Keempat cita-cita itu adalah melindungi segenap bangsa Indonesia dan seluruh tumpah darah Indonesia, memajukan kesejahteraan umum, mencerdaskan kehidupan bangsa, dan ikut melaksanakan ketertiban dunia.
"Karena itu, seluruh usaha dan daya upaya kita sebagai bangsa dan negara harus ditujukan kepada empat cita-cita tersebut," ujarnya.
Zulkifli mengatakan di tahun ke-72 kemerdekaan Indonesia, rakyat sedang menghadapi tantangan yang tidak mudah yaitu demokrasi dan kebebasan telah memberi peluang kepada siapa saja untuk melaju dan bahkan melakukan akselerasi diri atau kelompok.

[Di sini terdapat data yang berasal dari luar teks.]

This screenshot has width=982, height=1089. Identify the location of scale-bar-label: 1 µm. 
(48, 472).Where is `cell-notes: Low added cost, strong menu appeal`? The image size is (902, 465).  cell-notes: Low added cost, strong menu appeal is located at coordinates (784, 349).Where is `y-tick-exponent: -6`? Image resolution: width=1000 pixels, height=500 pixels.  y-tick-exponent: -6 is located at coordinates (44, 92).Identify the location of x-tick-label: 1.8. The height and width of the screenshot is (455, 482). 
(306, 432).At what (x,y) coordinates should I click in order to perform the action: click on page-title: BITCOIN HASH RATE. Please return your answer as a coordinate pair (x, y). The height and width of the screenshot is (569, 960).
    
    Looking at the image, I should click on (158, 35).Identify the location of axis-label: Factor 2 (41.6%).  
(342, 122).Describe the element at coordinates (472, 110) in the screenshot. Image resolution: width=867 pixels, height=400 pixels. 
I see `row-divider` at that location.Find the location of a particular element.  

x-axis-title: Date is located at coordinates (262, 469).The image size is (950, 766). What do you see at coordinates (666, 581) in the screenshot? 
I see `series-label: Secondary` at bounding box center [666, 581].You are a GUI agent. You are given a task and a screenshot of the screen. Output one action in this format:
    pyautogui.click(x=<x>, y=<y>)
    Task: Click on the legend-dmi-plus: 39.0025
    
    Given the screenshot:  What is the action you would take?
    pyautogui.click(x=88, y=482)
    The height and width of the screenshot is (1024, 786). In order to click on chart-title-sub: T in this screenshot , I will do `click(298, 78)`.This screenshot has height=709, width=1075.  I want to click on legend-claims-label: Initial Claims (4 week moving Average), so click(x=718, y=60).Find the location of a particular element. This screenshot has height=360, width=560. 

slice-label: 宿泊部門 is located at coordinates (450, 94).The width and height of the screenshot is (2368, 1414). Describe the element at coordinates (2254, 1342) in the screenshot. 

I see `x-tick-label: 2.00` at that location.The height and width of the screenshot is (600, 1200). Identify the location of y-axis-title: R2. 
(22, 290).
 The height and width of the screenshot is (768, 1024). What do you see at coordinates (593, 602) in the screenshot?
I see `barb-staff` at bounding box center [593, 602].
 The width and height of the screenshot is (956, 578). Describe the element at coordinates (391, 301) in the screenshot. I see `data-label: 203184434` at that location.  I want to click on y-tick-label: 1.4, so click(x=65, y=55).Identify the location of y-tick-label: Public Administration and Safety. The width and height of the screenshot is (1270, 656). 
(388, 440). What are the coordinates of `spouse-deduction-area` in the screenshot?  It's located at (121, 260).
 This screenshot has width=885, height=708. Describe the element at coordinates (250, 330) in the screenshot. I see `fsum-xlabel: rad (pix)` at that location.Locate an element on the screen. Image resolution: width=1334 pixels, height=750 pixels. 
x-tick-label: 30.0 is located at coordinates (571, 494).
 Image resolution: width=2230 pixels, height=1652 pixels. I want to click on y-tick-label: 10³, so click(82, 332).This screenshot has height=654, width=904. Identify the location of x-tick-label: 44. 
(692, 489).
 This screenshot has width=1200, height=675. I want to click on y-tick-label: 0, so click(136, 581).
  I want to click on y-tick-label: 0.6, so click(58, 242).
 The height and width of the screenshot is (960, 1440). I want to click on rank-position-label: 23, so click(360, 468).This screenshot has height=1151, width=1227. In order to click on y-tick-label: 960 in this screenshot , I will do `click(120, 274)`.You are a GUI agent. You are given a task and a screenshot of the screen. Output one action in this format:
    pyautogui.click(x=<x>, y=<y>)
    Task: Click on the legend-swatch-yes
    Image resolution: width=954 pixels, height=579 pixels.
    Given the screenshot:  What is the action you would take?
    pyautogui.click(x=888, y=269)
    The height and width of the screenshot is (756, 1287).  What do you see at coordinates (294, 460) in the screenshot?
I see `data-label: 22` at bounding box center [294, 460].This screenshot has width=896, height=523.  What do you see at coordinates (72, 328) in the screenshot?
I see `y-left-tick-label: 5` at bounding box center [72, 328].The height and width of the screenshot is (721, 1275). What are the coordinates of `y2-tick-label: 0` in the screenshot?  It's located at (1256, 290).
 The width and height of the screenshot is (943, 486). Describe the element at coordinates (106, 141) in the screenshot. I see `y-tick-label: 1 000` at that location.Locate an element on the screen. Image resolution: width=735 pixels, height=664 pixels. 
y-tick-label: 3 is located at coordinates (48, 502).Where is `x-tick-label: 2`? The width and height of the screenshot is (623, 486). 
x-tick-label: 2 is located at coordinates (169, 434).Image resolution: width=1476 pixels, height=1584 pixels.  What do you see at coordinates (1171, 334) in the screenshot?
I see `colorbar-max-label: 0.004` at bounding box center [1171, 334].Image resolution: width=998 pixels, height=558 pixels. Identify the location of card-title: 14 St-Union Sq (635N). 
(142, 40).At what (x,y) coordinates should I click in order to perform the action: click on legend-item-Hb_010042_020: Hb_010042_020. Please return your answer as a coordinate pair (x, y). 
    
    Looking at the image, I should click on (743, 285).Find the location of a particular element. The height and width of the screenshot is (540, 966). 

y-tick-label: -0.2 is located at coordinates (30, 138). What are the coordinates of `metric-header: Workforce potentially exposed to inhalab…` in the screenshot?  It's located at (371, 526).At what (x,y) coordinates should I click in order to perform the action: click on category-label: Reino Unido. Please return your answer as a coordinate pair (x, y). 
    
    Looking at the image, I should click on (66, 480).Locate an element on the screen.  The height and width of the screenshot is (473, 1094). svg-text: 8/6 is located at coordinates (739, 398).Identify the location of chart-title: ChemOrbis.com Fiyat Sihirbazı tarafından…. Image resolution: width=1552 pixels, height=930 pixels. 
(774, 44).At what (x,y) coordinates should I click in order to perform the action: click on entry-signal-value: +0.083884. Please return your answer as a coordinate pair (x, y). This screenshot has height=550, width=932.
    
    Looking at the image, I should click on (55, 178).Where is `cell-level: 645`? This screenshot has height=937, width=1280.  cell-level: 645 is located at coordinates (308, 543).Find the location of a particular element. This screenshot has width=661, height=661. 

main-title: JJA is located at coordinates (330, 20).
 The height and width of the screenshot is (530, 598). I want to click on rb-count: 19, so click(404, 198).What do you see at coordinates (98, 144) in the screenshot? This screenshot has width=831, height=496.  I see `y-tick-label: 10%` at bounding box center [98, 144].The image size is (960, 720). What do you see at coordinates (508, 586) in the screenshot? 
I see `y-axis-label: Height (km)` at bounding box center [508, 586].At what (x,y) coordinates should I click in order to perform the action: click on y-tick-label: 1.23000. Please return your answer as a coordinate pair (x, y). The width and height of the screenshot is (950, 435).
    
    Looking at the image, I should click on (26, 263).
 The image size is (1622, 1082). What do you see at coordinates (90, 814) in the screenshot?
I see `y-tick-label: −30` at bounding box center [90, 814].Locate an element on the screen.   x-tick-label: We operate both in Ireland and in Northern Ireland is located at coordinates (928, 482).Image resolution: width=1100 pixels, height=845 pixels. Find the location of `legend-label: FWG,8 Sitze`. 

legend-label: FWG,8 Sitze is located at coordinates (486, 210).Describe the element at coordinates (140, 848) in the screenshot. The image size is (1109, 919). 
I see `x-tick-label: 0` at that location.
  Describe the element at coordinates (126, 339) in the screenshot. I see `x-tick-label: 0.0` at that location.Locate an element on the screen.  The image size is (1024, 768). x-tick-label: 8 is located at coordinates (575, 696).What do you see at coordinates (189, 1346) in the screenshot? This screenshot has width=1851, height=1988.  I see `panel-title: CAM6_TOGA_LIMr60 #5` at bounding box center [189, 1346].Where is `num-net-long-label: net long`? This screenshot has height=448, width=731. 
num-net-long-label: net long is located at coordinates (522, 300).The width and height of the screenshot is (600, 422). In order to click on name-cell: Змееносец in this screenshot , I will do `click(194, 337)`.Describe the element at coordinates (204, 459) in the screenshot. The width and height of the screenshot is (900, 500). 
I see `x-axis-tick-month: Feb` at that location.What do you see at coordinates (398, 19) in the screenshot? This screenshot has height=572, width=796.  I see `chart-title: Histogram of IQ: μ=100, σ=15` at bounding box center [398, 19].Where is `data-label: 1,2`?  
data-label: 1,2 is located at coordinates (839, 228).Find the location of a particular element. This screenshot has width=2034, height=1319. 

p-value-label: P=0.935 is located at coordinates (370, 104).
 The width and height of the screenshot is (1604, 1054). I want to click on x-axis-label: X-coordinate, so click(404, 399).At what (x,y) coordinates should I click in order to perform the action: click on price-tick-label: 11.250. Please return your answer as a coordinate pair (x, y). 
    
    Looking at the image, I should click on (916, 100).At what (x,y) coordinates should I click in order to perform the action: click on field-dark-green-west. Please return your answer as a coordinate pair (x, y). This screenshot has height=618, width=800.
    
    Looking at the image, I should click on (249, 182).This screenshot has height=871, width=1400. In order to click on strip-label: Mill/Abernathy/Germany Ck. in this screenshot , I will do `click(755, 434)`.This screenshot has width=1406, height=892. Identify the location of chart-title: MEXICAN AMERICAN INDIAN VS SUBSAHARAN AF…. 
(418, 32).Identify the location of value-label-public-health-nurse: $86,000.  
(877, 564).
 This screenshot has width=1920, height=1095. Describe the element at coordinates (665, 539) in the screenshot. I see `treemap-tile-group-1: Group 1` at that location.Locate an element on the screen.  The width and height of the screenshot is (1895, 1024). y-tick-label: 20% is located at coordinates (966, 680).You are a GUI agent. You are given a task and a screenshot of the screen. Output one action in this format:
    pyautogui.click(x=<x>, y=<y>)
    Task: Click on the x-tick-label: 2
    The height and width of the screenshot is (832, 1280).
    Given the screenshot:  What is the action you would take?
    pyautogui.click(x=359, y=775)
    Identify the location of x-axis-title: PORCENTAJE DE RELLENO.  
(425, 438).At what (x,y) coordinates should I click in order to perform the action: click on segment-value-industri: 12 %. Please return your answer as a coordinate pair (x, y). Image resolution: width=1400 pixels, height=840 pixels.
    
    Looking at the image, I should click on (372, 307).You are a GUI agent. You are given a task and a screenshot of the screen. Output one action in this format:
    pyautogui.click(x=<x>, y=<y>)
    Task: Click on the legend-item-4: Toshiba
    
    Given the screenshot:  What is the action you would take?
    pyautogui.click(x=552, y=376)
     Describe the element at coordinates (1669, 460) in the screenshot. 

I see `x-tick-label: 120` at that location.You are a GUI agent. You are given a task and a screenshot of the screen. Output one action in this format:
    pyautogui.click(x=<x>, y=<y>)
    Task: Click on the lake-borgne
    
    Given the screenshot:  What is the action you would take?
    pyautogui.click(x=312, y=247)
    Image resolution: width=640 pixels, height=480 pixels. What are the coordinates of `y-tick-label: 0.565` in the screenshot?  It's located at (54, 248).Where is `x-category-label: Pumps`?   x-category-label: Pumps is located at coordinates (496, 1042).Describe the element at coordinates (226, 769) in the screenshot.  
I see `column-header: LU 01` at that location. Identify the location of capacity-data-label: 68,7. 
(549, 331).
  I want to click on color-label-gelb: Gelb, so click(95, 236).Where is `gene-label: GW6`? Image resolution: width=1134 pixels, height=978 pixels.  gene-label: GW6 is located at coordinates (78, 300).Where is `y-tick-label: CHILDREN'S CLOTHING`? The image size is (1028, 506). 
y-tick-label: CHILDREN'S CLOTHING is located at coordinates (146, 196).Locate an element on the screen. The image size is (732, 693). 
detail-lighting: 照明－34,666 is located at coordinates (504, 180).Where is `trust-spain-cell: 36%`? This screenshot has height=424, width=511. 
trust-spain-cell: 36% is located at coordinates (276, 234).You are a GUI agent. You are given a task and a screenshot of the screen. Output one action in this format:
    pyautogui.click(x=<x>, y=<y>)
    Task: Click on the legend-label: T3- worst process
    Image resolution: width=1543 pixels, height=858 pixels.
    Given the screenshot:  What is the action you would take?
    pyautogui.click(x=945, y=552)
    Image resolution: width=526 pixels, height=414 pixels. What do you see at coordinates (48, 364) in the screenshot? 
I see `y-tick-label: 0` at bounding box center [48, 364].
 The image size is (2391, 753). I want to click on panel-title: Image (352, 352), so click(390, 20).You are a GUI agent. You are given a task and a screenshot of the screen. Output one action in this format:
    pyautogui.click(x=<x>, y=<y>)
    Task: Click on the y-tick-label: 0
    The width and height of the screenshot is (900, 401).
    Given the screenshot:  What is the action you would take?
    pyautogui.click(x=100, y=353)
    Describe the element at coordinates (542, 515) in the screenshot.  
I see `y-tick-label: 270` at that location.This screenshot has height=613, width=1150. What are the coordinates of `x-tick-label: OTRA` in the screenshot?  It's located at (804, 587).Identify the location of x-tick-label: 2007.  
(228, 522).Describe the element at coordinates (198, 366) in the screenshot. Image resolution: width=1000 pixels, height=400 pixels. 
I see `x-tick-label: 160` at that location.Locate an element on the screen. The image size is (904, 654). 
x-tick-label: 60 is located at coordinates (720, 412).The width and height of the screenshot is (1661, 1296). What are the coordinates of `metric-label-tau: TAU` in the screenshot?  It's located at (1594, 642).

Dia mengatakan di satu sisi, ada orang-orang yang frustrasi atas ketertinggalannya lalu mencari pegangan sendiri karena mengganggap apa yang disepakati bersama tak memberi perlindungan dan tidak memberi jaminan bagi dirinya untuk bisa maju bersama.
"Pada bagian ini, mereka menganggap pentingnya negara dan bangsa menekankan aspek memajukan kesejahteraan umum dan mencerdaskan kehidupan bangsa," ujarnya.
Namun di sisi lain menurut dia, ada orang-orang yang sudah melampaui kesejahteraan umum dan mencapai apa yang dimaksud dengan mencerdaskan kehidupan bangsa.
Pihak-pihak tersebut menurut dia, berpandangan bahwa yang harus mendapat prioritas adalah masalah perlindungan bangsa dan tumpah darah Indonesia.
"Kita tidak boleh membiarkan Indonesia ini robek dan koyak. Kita tidak boleh membiarkan Pancasila dan UUD 1945 dicampakkan atau hanya menjadi simbol," ujarnya.
Politisi PAN itu menegaskan bahwa Pancasila dan UUD 1945 adalah kesepakatan bersama dan rujukan bersama dalam bernegara dan dalam ber-Indonesia, hal itu tidak bisa ditawar-tawar dan menjadi harga mati.
Zulkifli mengatakan selama ini bangsa ini tidak pernah mengutak-atik ideologi negara, falsafah negara, maupun ideologi negara Pancasila meskipun ada amandemen terhadap konstitusi tapi tidak pernah menyentuh Pancasila.
"Bahkan Pembukaan UUD 1945 sudah diputuskan oleh DPRGR dan MPRS agar tidak boleh diutak-atik," ujarnya.
Dia menegaskan mengubah Pembukaan UUD 1945 berarti membubarkan negara dan hingga kini Memorandum DPRGR 9 Juni 1966 dan Tap MPRS No XX/MPRS/1966 tetap berlaku, belum pernah dicabut, dan tidak pernah ada yang berupaya untuk mencabutnya.